Facebook today announced global support for security keys on iOS and Android, underscoring a broader trend of social media companies expanding secure login options for high-risk accounts.
A physical security key notifies its user when someone tries to access their account from an unfamiliar browser or device. Its use is encouraged for people at higher risk of being targeted by cybercriminals, such as public figures, politicians, human rights activists, and journalists.
Facebook has provided support for physical security keys on desktop since 2017; now, it's bringing that support to mobile. The news arrives as more people access Facebook via mobile devices in general; especially the high-risk populations for whom security keys are designed.
"We see threat actors increasingly target high-value or highly targeted users, whether we're talking about journalists, activists, politicians or campaigns … to take them down, embarrass them, impersonate them, also to steal their information and use that to facilitate some type of influence operations," says Nathaniel Gleicher, Facebook's head of security policy.
Many of these targeted communities live on mobile, and it's where they interact with Facebook most, Gleicher continues.
Among the target groups are senior government officials and senior company officials, he says, a sign that physical security keys should play a role in enterprise security. Cybercriminals after a specific individual will target not only their business accounts, but personal accounts as well. An attacker with access to a personal social media account can unearth sensitive information they could use to expose or blackmail the target or learn more details about their professional lives.
"If you are a senior official at a company, if you are a senior official on a board, if you are a senior government official, remember that your personal accounts are just as likely to be targeted as your official ones," Gleicher says.
Ant Allan, research vice president for Gartner, says the company is seeing greater support for security keys among service providers, and more people are using them — though overall adoption is still niche. He says the greatest interest among clients is in FIDO2 security keys. Facebook supports the Universal 2nd Factor (U2F) protocol; FIDO2 is a further development of the U2F protocol.

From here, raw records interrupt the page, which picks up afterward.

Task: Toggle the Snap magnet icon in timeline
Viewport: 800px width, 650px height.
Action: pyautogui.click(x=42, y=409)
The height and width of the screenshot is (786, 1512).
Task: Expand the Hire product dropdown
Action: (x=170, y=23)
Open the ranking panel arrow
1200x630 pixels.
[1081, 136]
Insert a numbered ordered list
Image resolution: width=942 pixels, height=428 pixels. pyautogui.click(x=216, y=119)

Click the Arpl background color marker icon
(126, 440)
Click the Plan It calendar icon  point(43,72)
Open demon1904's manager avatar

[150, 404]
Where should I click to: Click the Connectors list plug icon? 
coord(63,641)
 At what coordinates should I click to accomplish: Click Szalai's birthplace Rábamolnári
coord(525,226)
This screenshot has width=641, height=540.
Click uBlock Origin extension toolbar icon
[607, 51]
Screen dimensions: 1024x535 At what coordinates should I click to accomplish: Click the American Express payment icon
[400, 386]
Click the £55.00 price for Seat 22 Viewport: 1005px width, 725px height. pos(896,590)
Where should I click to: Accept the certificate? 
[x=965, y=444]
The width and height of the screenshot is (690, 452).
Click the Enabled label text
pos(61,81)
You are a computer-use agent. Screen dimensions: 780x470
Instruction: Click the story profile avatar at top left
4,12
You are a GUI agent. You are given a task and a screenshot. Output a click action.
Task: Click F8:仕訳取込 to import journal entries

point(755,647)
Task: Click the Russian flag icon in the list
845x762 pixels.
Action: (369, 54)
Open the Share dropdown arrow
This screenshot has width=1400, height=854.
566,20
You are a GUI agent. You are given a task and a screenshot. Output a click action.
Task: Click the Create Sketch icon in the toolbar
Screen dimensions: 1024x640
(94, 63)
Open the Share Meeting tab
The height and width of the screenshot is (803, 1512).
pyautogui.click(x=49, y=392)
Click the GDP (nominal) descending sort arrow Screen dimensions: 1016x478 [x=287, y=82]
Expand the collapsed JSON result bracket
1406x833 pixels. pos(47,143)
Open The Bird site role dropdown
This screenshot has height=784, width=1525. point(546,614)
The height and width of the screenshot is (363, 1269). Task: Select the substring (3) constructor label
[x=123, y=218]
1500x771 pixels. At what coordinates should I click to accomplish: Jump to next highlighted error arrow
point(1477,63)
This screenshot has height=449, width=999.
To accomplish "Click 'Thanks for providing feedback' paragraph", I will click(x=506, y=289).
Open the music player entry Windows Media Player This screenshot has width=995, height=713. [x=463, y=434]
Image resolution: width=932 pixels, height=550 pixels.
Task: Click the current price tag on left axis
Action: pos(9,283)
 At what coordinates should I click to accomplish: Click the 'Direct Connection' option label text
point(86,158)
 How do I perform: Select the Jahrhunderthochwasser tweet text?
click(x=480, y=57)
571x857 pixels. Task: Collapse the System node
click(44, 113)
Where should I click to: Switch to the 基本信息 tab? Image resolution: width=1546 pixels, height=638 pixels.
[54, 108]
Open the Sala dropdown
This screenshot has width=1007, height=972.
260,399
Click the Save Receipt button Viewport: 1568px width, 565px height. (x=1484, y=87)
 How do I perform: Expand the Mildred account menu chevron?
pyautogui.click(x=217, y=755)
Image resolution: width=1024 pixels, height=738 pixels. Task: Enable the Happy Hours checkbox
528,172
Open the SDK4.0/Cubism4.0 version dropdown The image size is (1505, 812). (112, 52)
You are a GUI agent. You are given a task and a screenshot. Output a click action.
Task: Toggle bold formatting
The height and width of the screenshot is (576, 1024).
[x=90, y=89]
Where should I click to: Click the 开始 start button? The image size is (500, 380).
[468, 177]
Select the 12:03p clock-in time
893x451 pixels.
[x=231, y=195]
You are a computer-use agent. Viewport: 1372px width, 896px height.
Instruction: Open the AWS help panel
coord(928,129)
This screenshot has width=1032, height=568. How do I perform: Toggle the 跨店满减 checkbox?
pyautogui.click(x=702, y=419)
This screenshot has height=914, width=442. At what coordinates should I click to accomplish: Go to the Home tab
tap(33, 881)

"Our projection is that FIDO2 … will be increasingly significant over the next two to three years," Allan says. "Enterprise adoption will be significantly encouraged by Microsoft's support for FIDO2 in Windows 10 and Azure AD Premium."
Adoption of security keys may have increased, but their user base remains small. Physical security keys, while a strong form of protection, have the reputation of being difficult to use or intimidating for most everyday users. The goal of Facebook's announcement is not to get all people to adopt a security key but to make them more accessible to those at highest risk.
"The percentage of people that use security keys is always going to be a small percentage," Gleicher says. "It is a burden to use a security key; it is a choice that you make." Some might prefer two-factor authentication for an app-generated code or rely on a password manager.
"I do think it's important that people should adapt the security profile that make the most sense for the risk that they face, and we don't need everyone to adapt security keys to call that a win," he adds.
How to Use It
Security keys can be bought directly from any company that makes them — Facebook doesn't — and used with Bluetooth or by directly plugging it into your phone. They can be enrolled in two-factor authentication by going to Settings > Security and Login. Facebook doesn't require a specific brand or implementation of key, and the same key can be used across multiple services.
What's Next for Physical Security Keys?
Facebook's news is a few months behind Twitter, which announced in December it was giving account holders the option to log in with a physical security key on Android and iOS, in addition to desktop. Twitter reported this week it will now provide the option to enroll and log in with multiple keys for both Web and mobile. Before, users were limited to one key per account.
Soon, Twitter says users will have the option to add and use security keys as their only authentication method, without other methods turned on.
"This is really important," says Allan of the option to exclusively use the security key to log in. "There's little point in investing in a robust authentication mechanism like FIDO2 (with or without security keys) if you leave [out-of-band] SMS switched on and available for an attacker to exploit."
While much of the hype is around security keys, given the shift away from hardware tokens over the past 20 years, Gartner's projection is that FIDO2-enabled phones will be more common in the future. A FIDO2 internal authenticator will support access from the phone, and the FIDO2-enabled phone will serve as an external authenticator to support access from other devices.
"While a FIDO2 security key provides more confidence than a FIDO2 internal authenticator, it's not clear that that's justified for social media or for most enterprise use cases," Allan says. What's more, he adds, is the cost of security keys could be a barrier to adoption, in addition to the inconvenience of having to carry a key all the time and run the risk of losing it.